The Beat Childhood Cancer Research Consortium at Penn State College of Medicine is currently initiating a Phase 1/2 clinical trial in pediatric patients who will be administered AMXT 1501 in combination with DFMO entitled "A Dose Escalation Study Using Eflornithine (DFMO) and AMXT 1501 Followed by a Randomized Controlled Trial of DFMO with or without AMXT 1501 for Neuroblastoma, CNS Tumors, and Sarcomas" (NCT06465199).

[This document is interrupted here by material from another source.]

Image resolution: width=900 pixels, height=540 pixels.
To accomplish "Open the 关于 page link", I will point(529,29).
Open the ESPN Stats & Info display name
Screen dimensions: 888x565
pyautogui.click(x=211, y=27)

Aminex Therapeutics, Inc. is currently preparing to initiate clinical trials to further evaluate the safety and efficacy of AMXT 1501 in combination with DFMO in metastatic melanoma and in breast cancer.

About Neuroblastoma
Neuroblastoma is an aggressive pediatric cancer of the nervous system and the most common extracranial solid tumor in children. Children with high-risk neuroblastoma face survival rates of less than 50% despite intensive multimodal therapy. Furthermore, patients who relapse following conventional standard of care therapies have a long-term survival rate of <10%, underscoring the urgent need for novel treatment approaches.

About AMXT 1501 and DFMO
AMXT 1501 is a novel polyamine transport inhibitor designed to block the uptake of polyamines, which are essential for tumor growth and survival. In combination with DFMO, an irreversible inhibitor of ornithine decarboxylase, AMXT 1501 is intended to comprehensively suppress polyamine metabolism, a pathway shown to be critical in the development, metastasis and resistance to treatment of neuroblastoma and other cancers. DFMO is an established inhibitor of polyamine biosynthesis. Together, the combination aims to comprehensively inhibit polyamine metabolism and tumor growth.